■ **YOUR OBJECTIVE**:
Only the lines from the one containing "Screen dimensions: 890x500" through the end of the records should be retyped, exactly and including both ends; pictures stay out.

■ **Items listed in a dataset**:
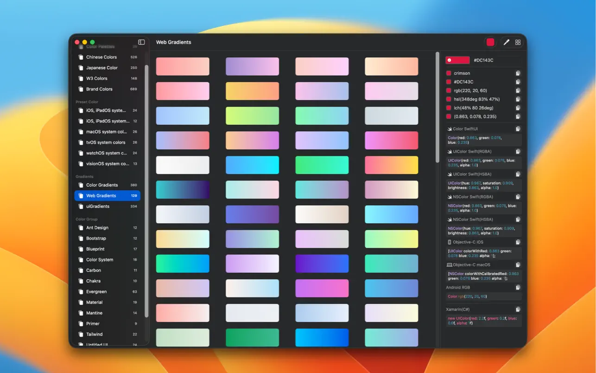
Task: Open the grid view using the toolbar grid icon
Action: [x=518, y=42]
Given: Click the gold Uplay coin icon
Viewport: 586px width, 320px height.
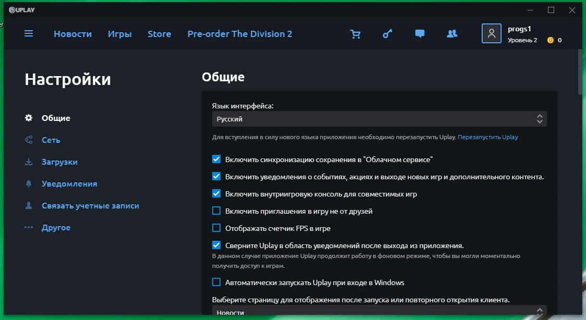Looking at the screenshot, I should tap(550, 40).
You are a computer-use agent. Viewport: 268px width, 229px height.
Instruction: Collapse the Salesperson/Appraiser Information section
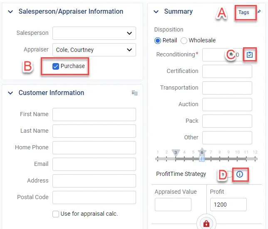pyautogui.click(x=10, y=12)
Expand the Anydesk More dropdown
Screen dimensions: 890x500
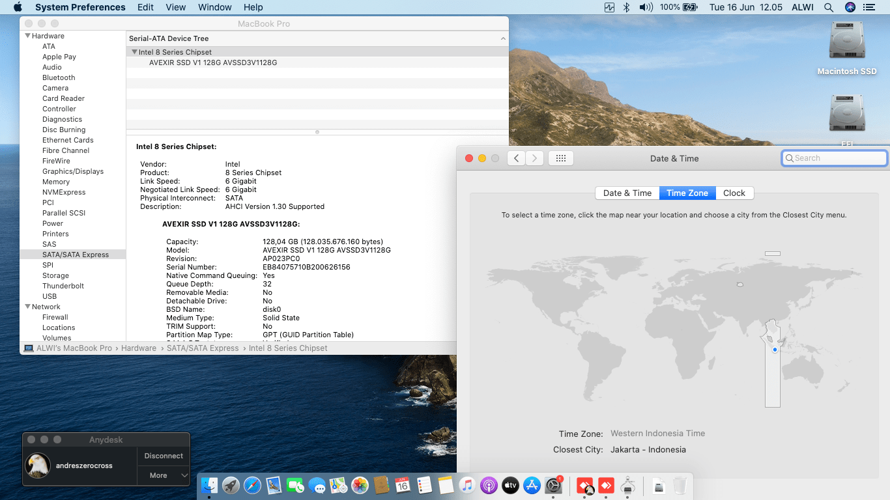[x=164, y=475]
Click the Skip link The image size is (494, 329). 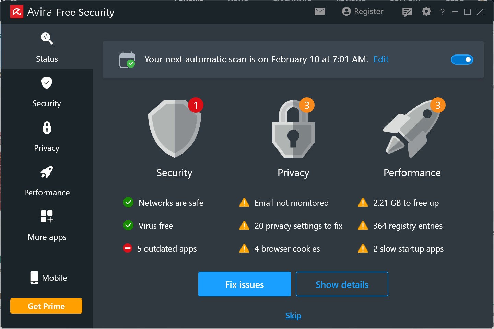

■ **RESPONSE BOX**:
Screen dimensions: 890x500
[x=164, y=475]
Click the Skip link The image size is (494, 329). 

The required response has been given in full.